Cineplex in essense did everything it could to enable the aquisition to go through, at the expense of part two below to maintain its business and working relations. Their bank loan stayed pretty much level during the first half of 2020 (during a world pandemic.) Do the maths.
Cineworld at fault too for assuming cineplex would breach covenants.
Basically both companies had their own goals - cineworld were trying to survive and cineplex trying to get bought by cineworld at a good price.
The real winners are the lawyers in a case like this.
“121] I first look at the wording of the Operating Covenant. Cineworld’s interpretation ignores
the wording of that clause in its entirety. The covenant has two parts. Both parts apply and neither
is subordinate to the other. The first part requires Cineplex to “conduct its business in the Ordinary
Course and in accordance with Laws.” The second part requires Cineplex to “use commercially
reasonable efforts to maintain and preserve its and its Subsidiaries business organization, assets,
properties, employees, goodwill and business relationships with customers, suppliers, partners and
other Persons with which the Company or any of its Subsidiaries has material business relations.”
Cineworld focuses only on the first part, not the second.”
Yes ceo has taken on a lot of debt to fund regal purchase I accept that.
Cineplex made a loss of over 600 million last year and cineworld made a loss of 2.65B so not good at any cinemas.
My one question is:
Can cineworld do a hostile takeover of cineplex now and cancel fine?
I would put all my spare cash into it - Mooky and family have about a 30% share holding in the company.
Not Mookies fault covid came along.
He had no option but to not go ahead with buy-out.
I would assume it has to be a different judge otherwise its a farce.
Deep333 good post though I would think cine could appeal the size of the fine.
Plus if cine had went ahead with buyout of cineplex cine might not exist now as lenders would have maybe pulled funding first.
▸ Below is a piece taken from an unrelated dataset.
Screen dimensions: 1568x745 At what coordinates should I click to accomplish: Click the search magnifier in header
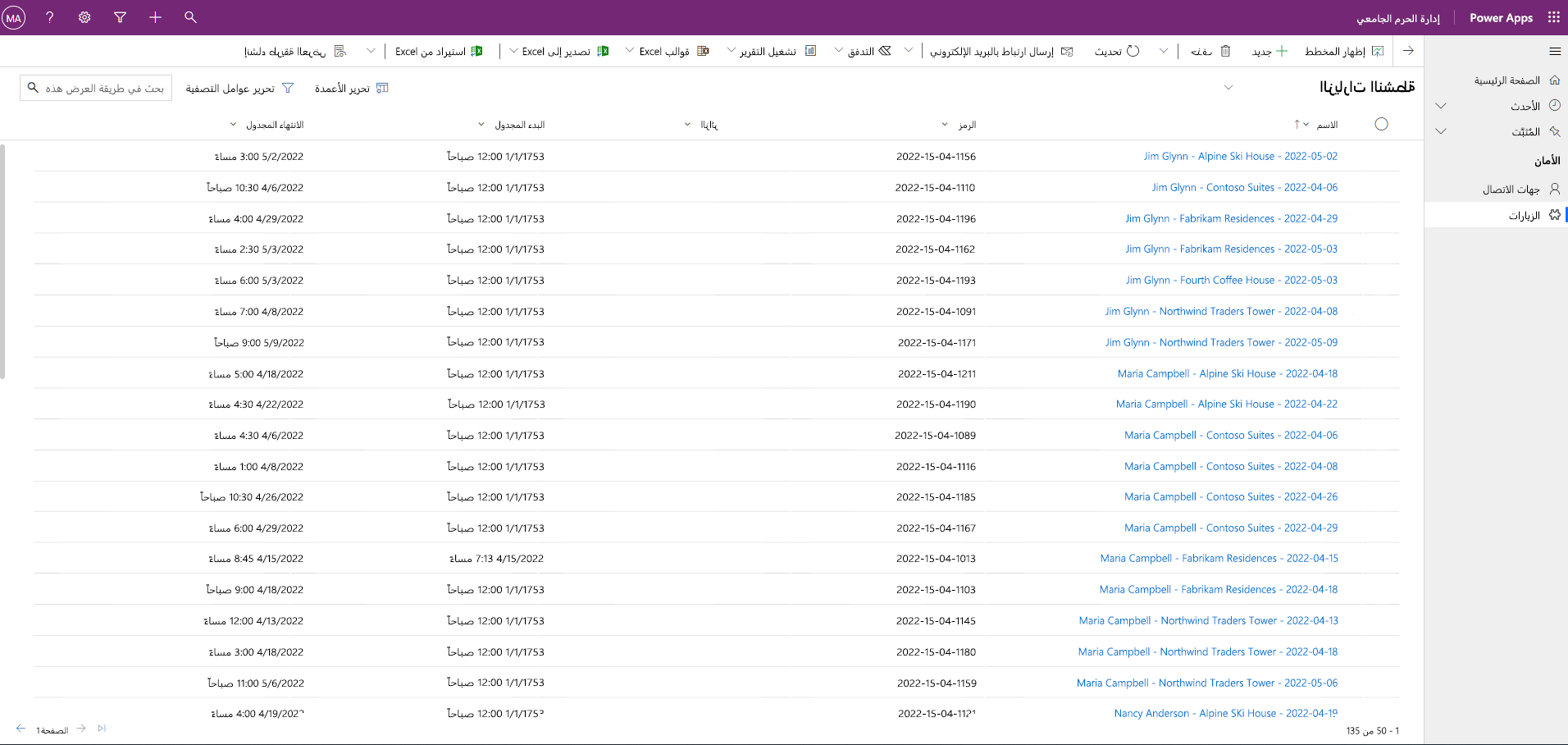coord(190,17)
I don't see it being clear cut case, not if the appeal judge has a modicum of awareness that covid 19 totally altered the playing field.
Mmmm so a canadian judge orders cineworld to cough up nearly double its market cap to pay canadian cineplex a fine greater than cineplex's own market cap.
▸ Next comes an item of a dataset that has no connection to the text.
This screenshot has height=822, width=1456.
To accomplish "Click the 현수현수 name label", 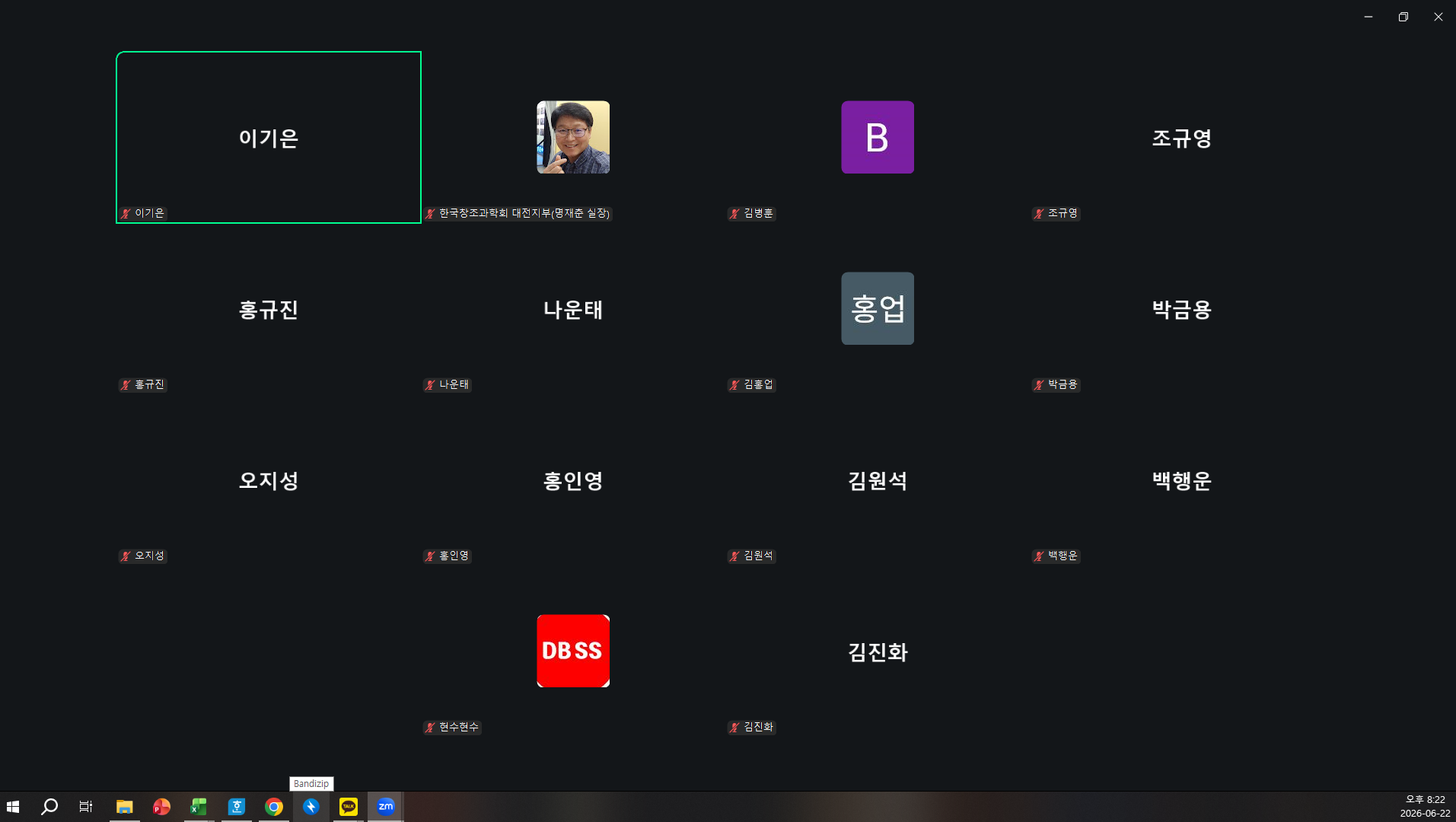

Reasoning is down to missed cost savings? Not many companies make cost savings greater than their market cap in a year.
Christmas pantomime eat your heart out
Original takeover was 1.6 billion dollars btw.
Once covid hit am sure cineplex went over agreed debt levels. In two yrs we will know just what the outcome is.
Cineplex shares up 13% with cine down 40% so obviously not many believe cineplex will be getting money anytime soon.
IF Mooky did decide on bankrupcy cineplex probably won't get a penny.
Judge seems to use the proviso that the decision to cancel takeover was premediated before June 2020 warrants the fine.
Poppy**** though maybe its all legal.